Les campagnes de vaccination, quand une telle solution existe, permettent d’accroître la résistance générale de la population. « C’est la seule mesure connue qui permette de prévenir l’arrivée dune vague épidémique, rappelle Antoine Flahault. Ainsi, si 25 à 30% de la population est vaccinée contre la grippe, cela évite de nouvelles épidémies. Dans le cas de la rougeole, la barre nécessaire est bien plus élevée : 95% de la population doit être immunisée. »

« Grâce aux vaccins, la variole est éradiquée, la poliomyélite et la rougeole le sont presque totalement », indique Norbert Gualde, professeur d’immunologie à l’université Bordeaux 2, sur le site du Figaro.

Dans le cas d’Ebola, aucun vaccin ou traitement n’est encore disponible, mais les laboratoires de recherche sont sur la brèche.
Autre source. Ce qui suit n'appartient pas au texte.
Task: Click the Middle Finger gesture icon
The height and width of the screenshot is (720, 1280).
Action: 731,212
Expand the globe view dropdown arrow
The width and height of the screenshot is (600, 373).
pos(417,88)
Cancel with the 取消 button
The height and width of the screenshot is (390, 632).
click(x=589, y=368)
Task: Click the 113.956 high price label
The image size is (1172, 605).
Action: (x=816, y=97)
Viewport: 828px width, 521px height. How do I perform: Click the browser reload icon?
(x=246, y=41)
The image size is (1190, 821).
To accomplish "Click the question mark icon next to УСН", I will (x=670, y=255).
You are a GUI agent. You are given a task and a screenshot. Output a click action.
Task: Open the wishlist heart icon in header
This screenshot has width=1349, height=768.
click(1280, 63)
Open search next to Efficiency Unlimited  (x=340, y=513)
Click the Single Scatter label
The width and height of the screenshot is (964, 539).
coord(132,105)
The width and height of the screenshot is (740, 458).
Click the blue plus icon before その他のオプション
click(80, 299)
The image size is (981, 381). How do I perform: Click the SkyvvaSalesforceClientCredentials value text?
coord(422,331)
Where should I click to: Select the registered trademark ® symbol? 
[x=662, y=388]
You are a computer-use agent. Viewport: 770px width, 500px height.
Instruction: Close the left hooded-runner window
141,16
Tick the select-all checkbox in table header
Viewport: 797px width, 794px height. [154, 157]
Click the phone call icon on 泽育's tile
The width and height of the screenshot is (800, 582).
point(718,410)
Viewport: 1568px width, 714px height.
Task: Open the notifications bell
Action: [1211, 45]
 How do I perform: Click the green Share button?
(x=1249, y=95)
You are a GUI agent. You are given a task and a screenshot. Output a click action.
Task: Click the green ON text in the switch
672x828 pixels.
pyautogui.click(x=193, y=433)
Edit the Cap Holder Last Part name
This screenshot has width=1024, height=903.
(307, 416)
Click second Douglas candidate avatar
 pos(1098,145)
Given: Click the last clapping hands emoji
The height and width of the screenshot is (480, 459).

La Russie se dit capable de fournir trois vaccins contre le virus d’ici à six mois. Le Canada a expédié, lundi 20 octobre, des doses d’un vaccin expérimental à Genève, où il va être testé pour le compte de l’Organisation mondiale de la santé (OMS). Un premier essai clinique d’un vaccin par la firme britannique GSK a donné des résultats encourageants. Toutefois, le laboratoire estime que ce vaccin expérimental ne doit « pas être considéré comme une riposte première à l’épidémie en cours » car il ne pourra pas être commercialisé avant 2016.